AOL, signaling the importance online video will play in drawing visitors to its ad-supported Web sites, has purchased a small company that specializes in inserting advertising into video clips.
With the technology from Lightningcast Inc., AOL would be able to run targeted ads within video and even change ads from time to time without replacing the entire video file. Lightningcast's technology also can insert ads into audio clips.
Financial terms of the deal, announced Thursday, were not disclosed.
AOL already has been using Lightningcast's platform since 2002. By acquiring the company, AOL can better integrate sales and operations with Advertising.com, the online ad business AOL bought in June 2004.
"This acquisition will provide a huge infusion of talent, technology and publisher relationships for Advertising.com at a time when streaming video is growing at a blistering pace," Mike Kelly, president of AOL Media Networks, said in a statement.
Last month, AOL won the first Daytime Emmy presented for content delivered via the Internet, cell phones and other small-screen devices. Last July's "Live 8" concert special — delivered in seven separate feeds, all without the meltdowns common with early online video events — was widely seen as a milestone in Internet video.
AOL later launched with Warner Bros. the "In2TV" broadband network featuring free viewing of dozens of old television shows like "Welcome Back Kotter," "Sisters" and "Growing Pains." AOL and Warner Bros. are both units of Time Warner Inc.
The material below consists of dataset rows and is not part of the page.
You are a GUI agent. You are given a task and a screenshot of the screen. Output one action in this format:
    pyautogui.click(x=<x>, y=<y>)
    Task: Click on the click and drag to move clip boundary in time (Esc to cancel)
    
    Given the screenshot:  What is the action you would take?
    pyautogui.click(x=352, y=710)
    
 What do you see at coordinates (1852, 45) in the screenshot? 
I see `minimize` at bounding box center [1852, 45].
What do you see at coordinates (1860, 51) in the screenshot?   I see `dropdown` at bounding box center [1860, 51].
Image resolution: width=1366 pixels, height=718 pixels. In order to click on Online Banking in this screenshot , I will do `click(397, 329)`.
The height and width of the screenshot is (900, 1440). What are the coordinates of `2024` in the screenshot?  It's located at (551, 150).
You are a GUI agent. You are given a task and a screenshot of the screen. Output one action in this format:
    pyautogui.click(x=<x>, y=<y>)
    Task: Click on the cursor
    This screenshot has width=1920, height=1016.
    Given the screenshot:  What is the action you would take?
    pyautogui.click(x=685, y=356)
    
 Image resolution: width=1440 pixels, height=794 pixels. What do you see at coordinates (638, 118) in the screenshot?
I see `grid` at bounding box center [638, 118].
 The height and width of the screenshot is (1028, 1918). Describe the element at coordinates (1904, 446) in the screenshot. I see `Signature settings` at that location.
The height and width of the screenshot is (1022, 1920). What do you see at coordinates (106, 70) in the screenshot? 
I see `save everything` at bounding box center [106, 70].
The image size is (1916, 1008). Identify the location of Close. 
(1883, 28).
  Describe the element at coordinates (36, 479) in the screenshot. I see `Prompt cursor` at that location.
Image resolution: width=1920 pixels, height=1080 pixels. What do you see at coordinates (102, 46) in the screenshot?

And earlier this month, AOL quietly opened its test of UnCut Video, a site where users can share clips they made with camera phones and camcorders, competing with the likes of Google Inc.'s video service and YouTube Inc.
Lightningcast's technology works with all types of video — live, on-demand streaming and downloads.
The development comes as AOL intensifies efforts at driving traffic to free, ad-supported sites to compensate for declines in its traditional business of Internet access subscriptions.
But AOL faces immense competition.
Apple Computer Inc.'s iTunes Music Store and Google Video offer clips for sale, generally $1.99 for an episode of a television show.
CBS Corp. recently launched an ad-supported broadband channel, "innertube," with specially created Web series and material that has already run on television.
The Walt Disney Co.'s ABC is experimenting with making popular shows available for free on its Web site, complete with ads that cannot be skipped.